Polonia Warszawa będzie jego pierwszym polskim klubem. Na dwa najbliższe lata, chyba że golami w ekstraklasie zapracuje na kolejny kontrakt na Zachodzie. Z byłych reprezentantów, którzy tego lata podpisali umowy z polskimi klubami, on na powrót do wielkiej piłki ma największe szanse.
Nie skończył jeszcze 30 lat, przed Euro 2008 zarobił fortunę na reklamach, jego nazwisko rozpoznawały gospodynie domowe, a Racing Santander zapłacił za niego wtedy 5 milionów euro Borussii Dortmund.
Gdyby ktoś wówczas powiedział, że po dwóch sezonach Smolarek będzie z uśmiechem podpisywał kontrakt z klubem ekstraklasy, nikt by nie uwierzył. Ebi do Polski przyleciał w poniedziałek, mając umowę z Polonią w ręku. Podpisał ją, zanim pożegnał się z grecką Kavalą, która popadła w finansowe tarapaty i nie było jej stać na utrzymywanie zawodnika za ponad pół miliona euro rocznie.

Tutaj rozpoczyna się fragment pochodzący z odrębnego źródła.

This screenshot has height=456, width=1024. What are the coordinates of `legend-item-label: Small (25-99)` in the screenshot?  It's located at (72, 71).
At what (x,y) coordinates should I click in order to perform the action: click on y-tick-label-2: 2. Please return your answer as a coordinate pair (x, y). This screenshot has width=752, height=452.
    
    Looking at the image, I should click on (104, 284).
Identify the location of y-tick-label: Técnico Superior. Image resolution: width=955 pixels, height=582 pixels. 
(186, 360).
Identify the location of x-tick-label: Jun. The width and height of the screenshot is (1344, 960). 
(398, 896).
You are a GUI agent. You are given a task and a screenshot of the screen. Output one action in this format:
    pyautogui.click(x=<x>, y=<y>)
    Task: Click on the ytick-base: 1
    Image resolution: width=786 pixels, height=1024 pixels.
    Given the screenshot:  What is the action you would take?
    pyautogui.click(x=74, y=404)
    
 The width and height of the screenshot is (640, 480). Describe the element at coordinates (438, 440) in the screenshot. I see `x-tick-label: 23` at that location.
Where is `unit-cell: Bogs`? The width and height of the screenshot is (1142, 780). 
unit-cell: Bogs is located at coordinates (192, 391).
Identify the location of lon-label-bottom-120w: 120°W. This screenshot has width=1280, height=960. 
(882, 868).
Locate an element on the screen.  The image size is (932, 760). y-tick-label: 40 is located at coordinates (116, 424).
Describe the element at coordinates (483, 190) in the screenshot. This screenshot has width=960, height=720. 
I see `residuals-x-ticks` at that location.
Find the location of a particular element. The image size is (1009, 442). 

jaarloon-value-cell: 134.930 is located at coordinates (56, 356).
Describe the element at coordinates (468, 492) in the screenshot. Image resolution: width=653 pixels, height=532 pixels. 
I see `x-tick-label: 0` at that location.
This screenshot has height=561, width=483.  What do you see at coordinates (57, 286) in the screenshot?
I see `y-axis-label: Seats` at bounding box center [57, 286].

Umowa z właścicielem Polonii Józefem Wojciechowskim zawierała klauzulę o natychmiastowym rozwiązaniu, jeśli w trakcie badań lekarskich okazałoby się, że Smolarek ma jakąś ukrytą kontuzję. – Nie mogliśmy sobie pozwolić na drugiego Arkadiusza Onyszkę, z którym związaliśmy się, nie wiedząc o jego problemach ze zdrowiem – tłumaczył wczoraj właściciel Polonii.
Smolarka lekarz Jacek Jaroszewski badał szczegółowo, ale w trybie ekspresowym. Piłkarz przeszedł wszystkie testy i po 15 przyjechał do podwarszawskiej siedziby J.W. Construction, by uzgodnić ostatnie szczegóły. Do dziennikarzy wyszedł kwadrans później ubrany w lekki sweterek, dżinsy i trampki. Byli z nim dyrektor sportowy klubu Paweł Janas i prezes Wojciechowski, który przedstawił go jako tego, który ma strzelać dla Polonii bramki.